In an interview during the Financial Planning Association’s annual conference in Denver on Oct. 11, Gordon, director of Correspondent and Advisor Services for RBC Wealth and a former Fidelity Institutional Wealth Management executive, argued that while there may not have been a flood of wirehouse brokers choosing independence, there has been a sea change in those brokers’ perception of the independent model. Rather than denigrating those who choose independence as brokers who couldn’t make it in the big time, those brokers now see the RIA or independent broker/dealer path as an appropriate choice for the successful broker.
“It’s acceptable now to be a boutique,” Gordon said. “The perception has changed in the wirehouses,” he said, where many brokers are “disenchanted with the status quo.” RBC, Gordon suggested, is benefiting from that new perception in its various business models—in both its employee broker operation and in its fledgling business custodying independent RIAs’ assets.
(In late September, RBC announced it had hired a new team of senior relationship managers.)

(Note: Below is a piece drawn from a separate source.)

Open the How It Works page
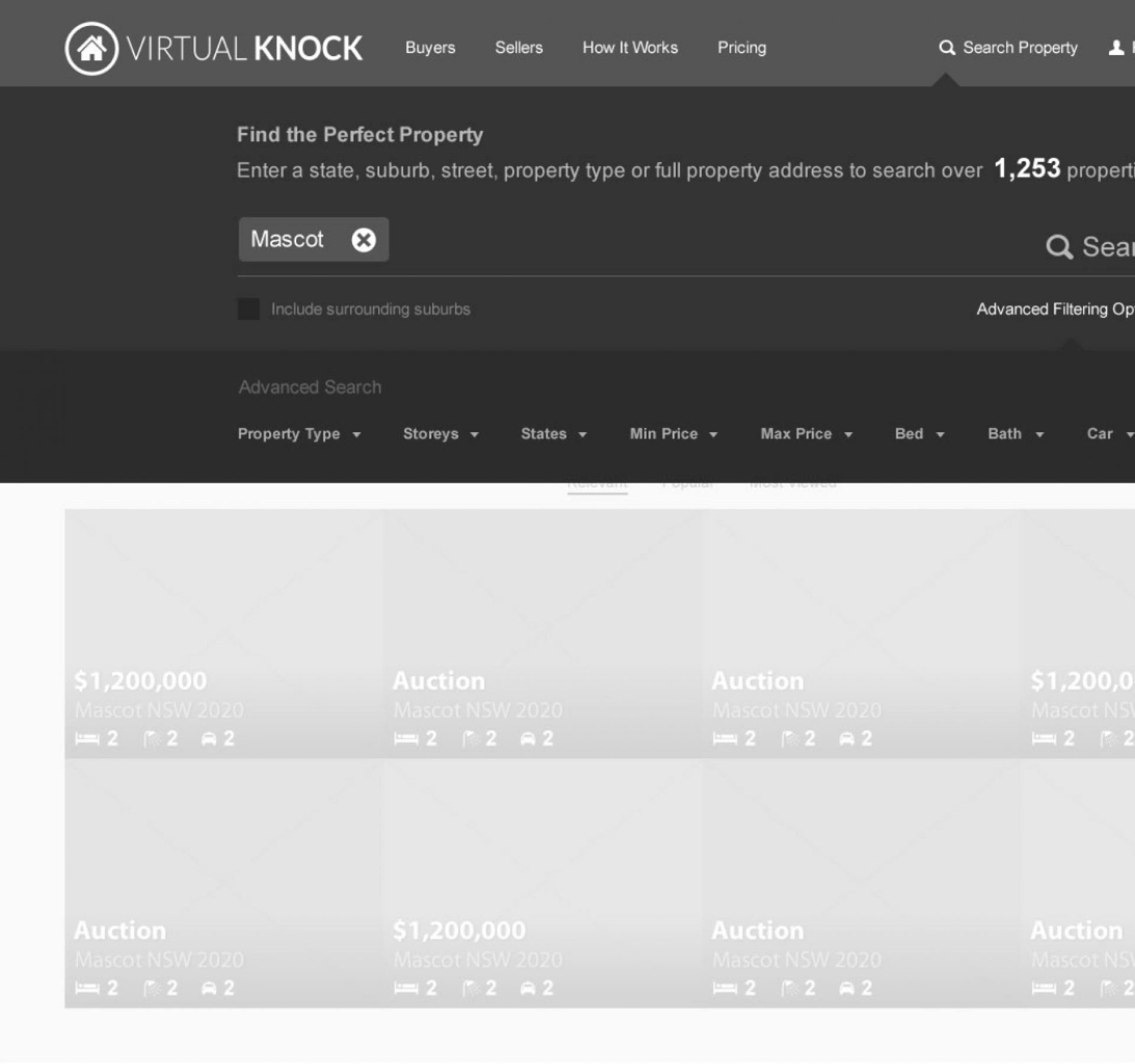Screen dimensions: 1135x1064 point(630,48)
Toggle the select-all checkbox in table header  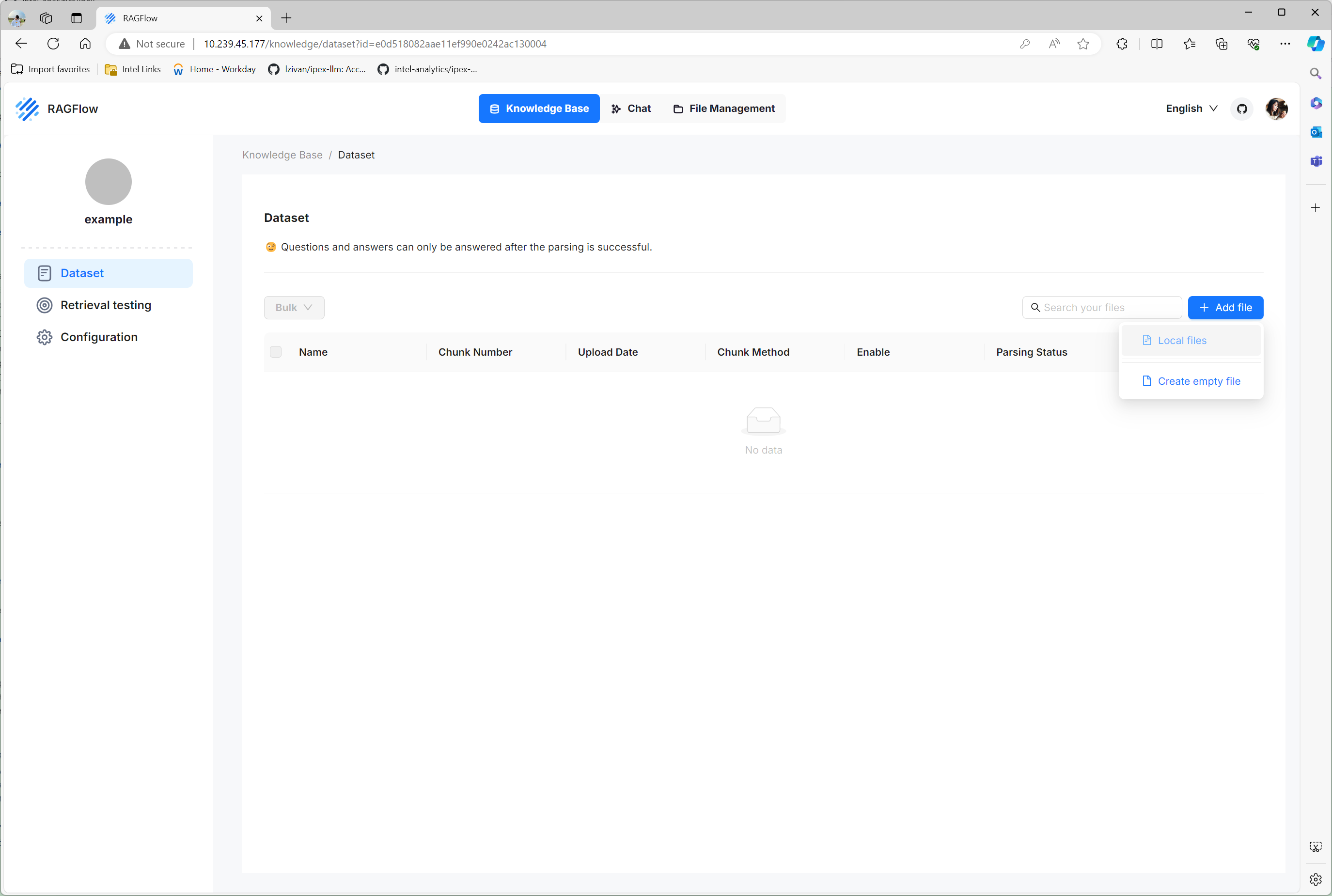coord(275,352)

Perhaps fledgling is the wrong descriptor, since by acquiring the former Bear Stearns RIA custody business from JP Morgan (the deal closed on June 15 of this year), RBC has jumpstarted its RIA initiative.
Those RIAs who long custodied with the small Bear Stearns custody business are the kind of advisor that all the custodians want: high end advisors with high-net-worth clients. Proof of that can be seen in Gordon’s assertion that none of those RIAs will be affected by the Dodd-Frank bill’s “big shift” of RIA firms with less than $100 million in AUM to state regulation from SEC oversight.

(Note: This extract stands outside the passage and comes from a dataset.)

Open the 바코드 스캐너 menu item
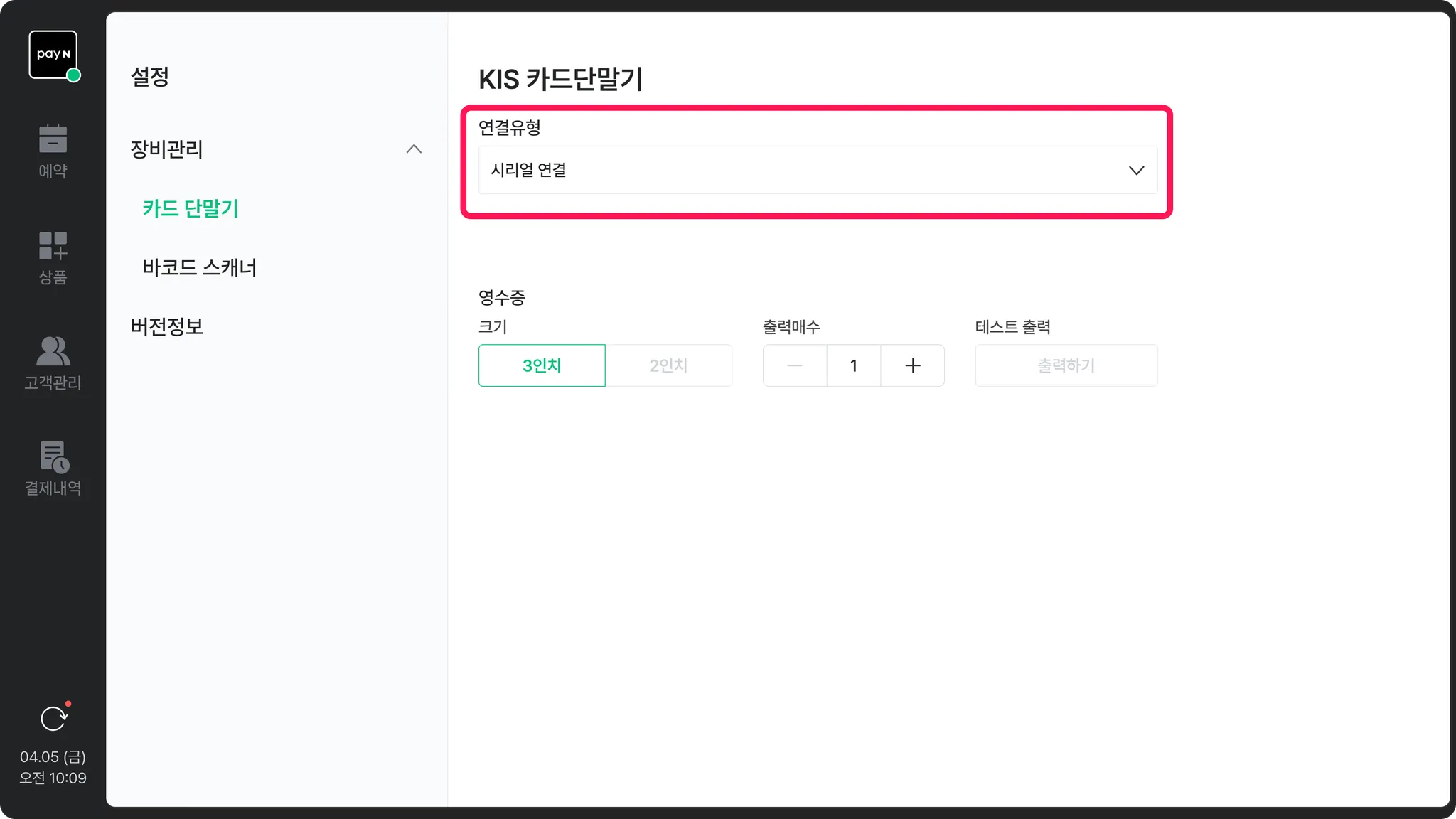This screenshot has height=819, width=1456. point(200,267)
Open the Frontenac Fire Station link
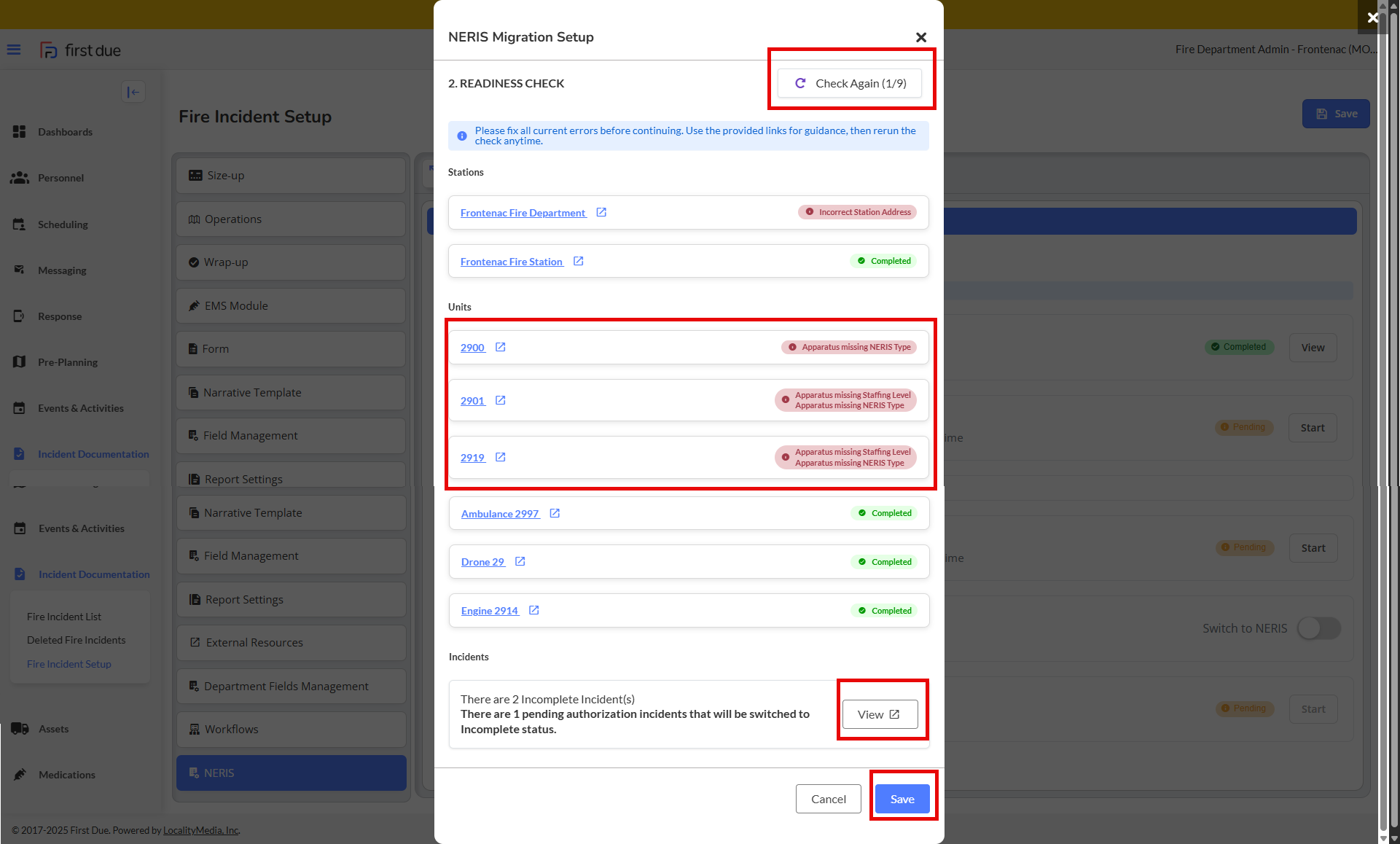The width and height of the screenshot is (1400, 844). click(512, 262)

By contrast, Schwab Advisor Services’ Bernie Clark said in an early October interview that roughly half of Schwab’s 6,000 RIAs would be moving to state regulation; Dan Barry of the FPA said during the FPA annual meeting that internal FPA surveys revealed that about half of its members would be shifting as well.
Asserting that at RBC “our infrastructure is meant for advice giving,” Gordon said “we’ve spent the last few years making sure our tech platform allows advisors to bring up all their clients’ accounts in one space.” For its 170 correspondent broker-dealers, Gordon cited RBC’s adoption of SunGard’s compliance system, which it has made available to all its correspondent BDs at no extra cost.

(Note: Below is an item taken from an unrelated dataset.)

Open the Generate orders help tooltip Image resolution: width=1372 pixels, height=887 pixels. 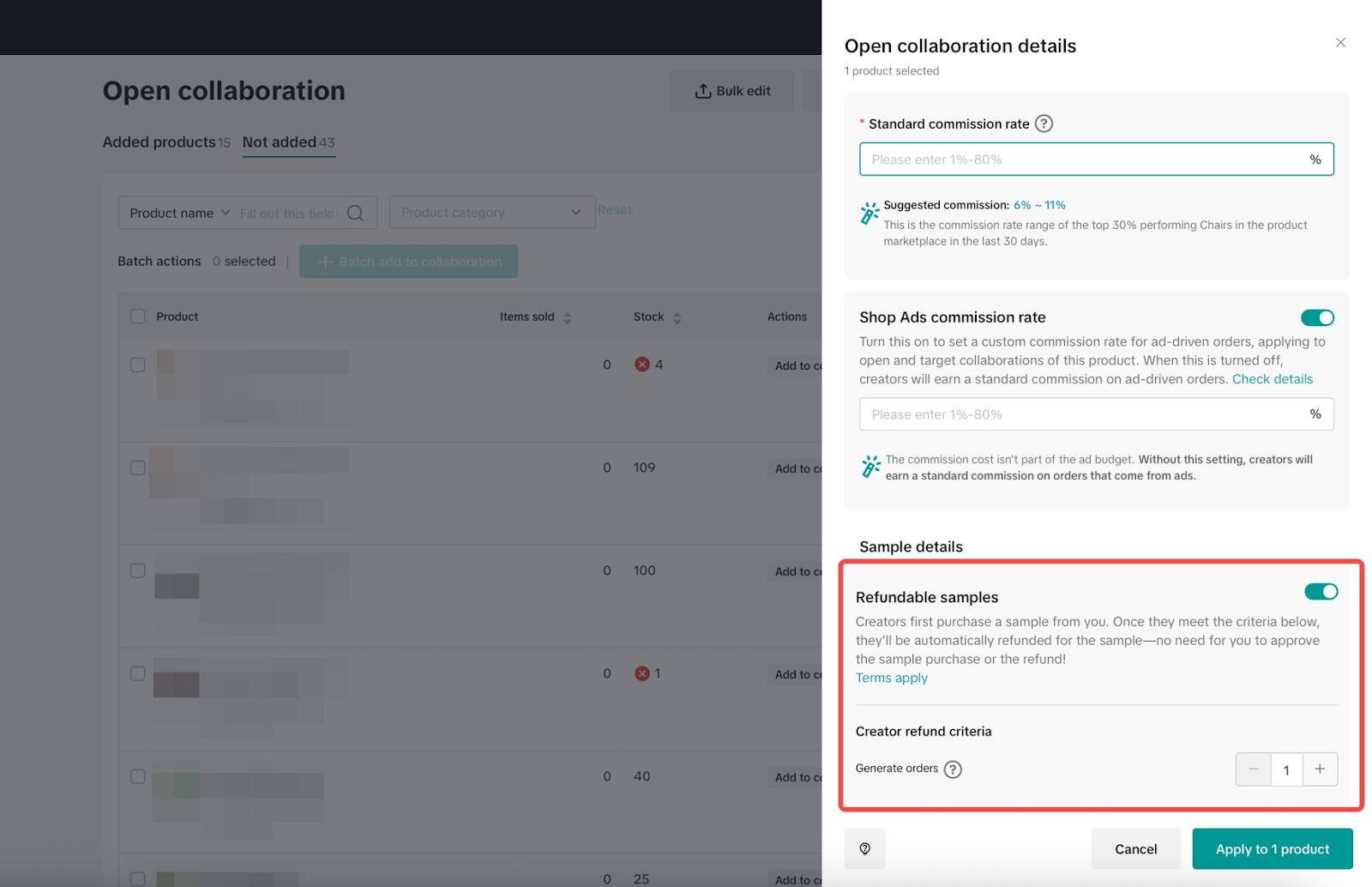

(Investment Advisor’s July cover story focused on RBC Wealth’s new RIA initiative.)
As for the current biggest issue for advisors of all kinds—changing regulation, especially emanating from the Dodd-Frank bill, Gordon said RBC has six different groups comprising 90 people who are “looking at financial services reform,” focusing on how imposing a fiduciary responsibility on all advice-givers “will mean to all our businesses.”
(The second largest custodian for RIAs, Fidelity Institutional Wealth Services, reported its own success with breakaway brokers on Oct. 14.)